Slechts door het gegeven dat hij mijn naam uit weet te spreken, voel ik mijn wangen weer licht verkleuren. Waarom kon hij me het gevoel geven dat hij het enkel en alleen al geamuseerd vond om met me te praten? Alsof dat hetgeen was waar hij het overige gedeelte van de dag van zou kunnen leven: wat natuurlijk gigantische onzin was.
“Je denkt dus de hele avond en dag aan me.” Alhoewel mijn wangen voorheen slechts een lichte kleur roze hadden, veranderen ze nu naar een dieprode kleur die overeen zal komen met mijn haren. Had ik daadwerkelijk gezegd dat ik zo vaak aan hem had gedacht? Dat was absoluut niet mijn bedoeling. . . Natuurlijk was hij wel in mijn gedachten geweest, maar constant? Nee. Dat zou ik nooit ofte nimmer van mezelf verwachten en kon het daarom niet geloven. “Maar, zodat ik een naam heb in je dagdromen: ik ben Blake.” De knipoog die hij me weet te geven zijn uiteindelijk de druppel die de emmer over doet lopen waardoor ik mijn blik beschaamd afwend. Wat was ik in hemelsnaam aan het doen met zo’n zelfverzekerde jongeman?

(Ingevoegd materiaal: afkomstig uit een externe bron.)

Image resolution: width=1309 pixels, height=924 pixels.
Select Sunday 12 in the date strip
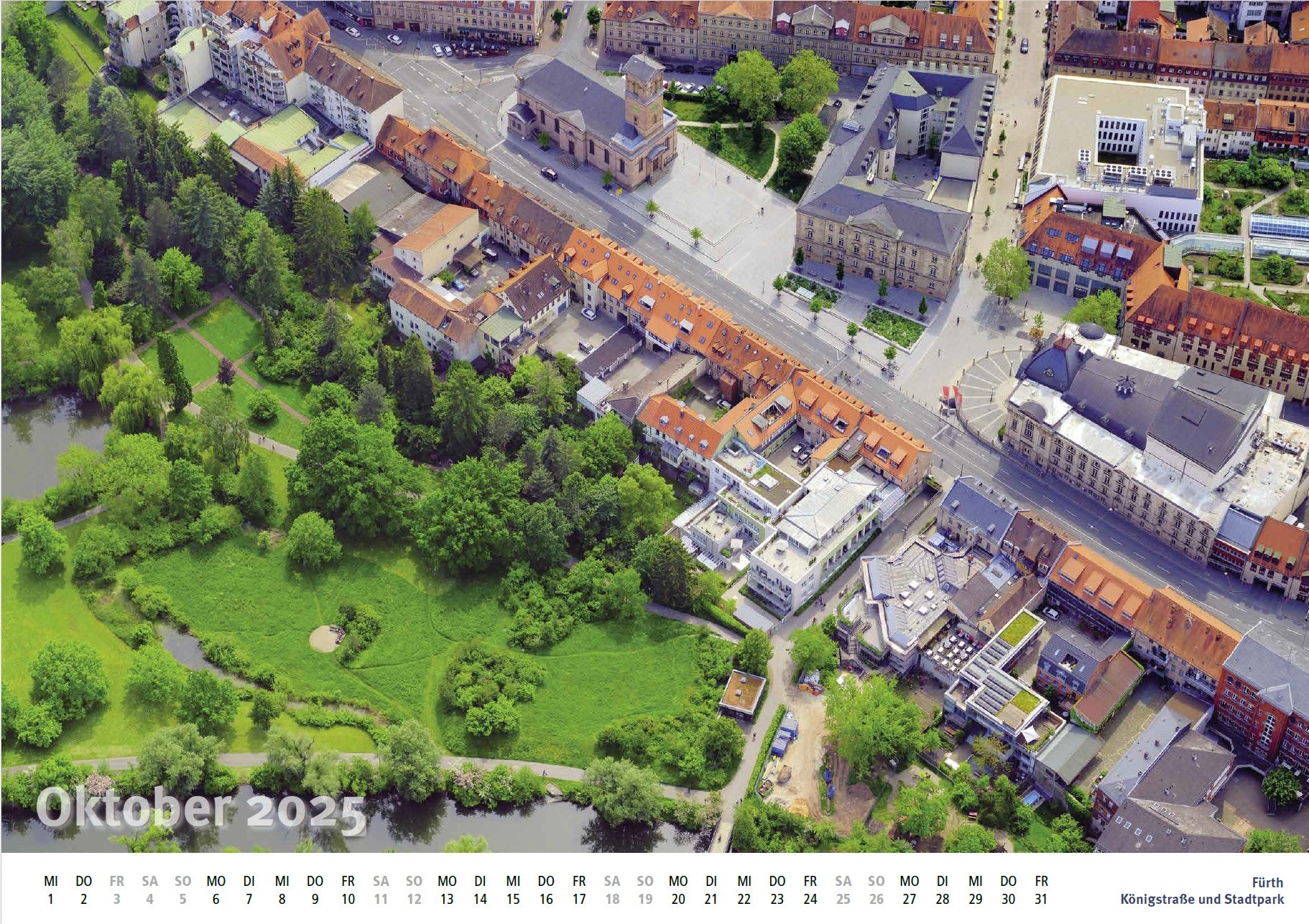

Zelfs nu al voelde ik dat hij me naar zich toe probeerde te trekken zodat ik uiteindelijk alles zou doen wat hij maar zou willen — precies zoals de meeste andere Demigods in het Camp.
“I — Ik dacht niet de hele tijd aan je. Misschien is het beter als ik terug ga. . . Het spijt me.” Met een verontschuldigende blik kijk ik omhoog, niet bepaald zeker van het gegeven waar ik me voor verontschuldigde. Echter, ik zou wel iets fout gedaan hebben en ik was niet van plan om langer het onderwerp te zijn van zijn grappen. “Fijne dag,” mompel ik dan zacht en haast onhoorbaar.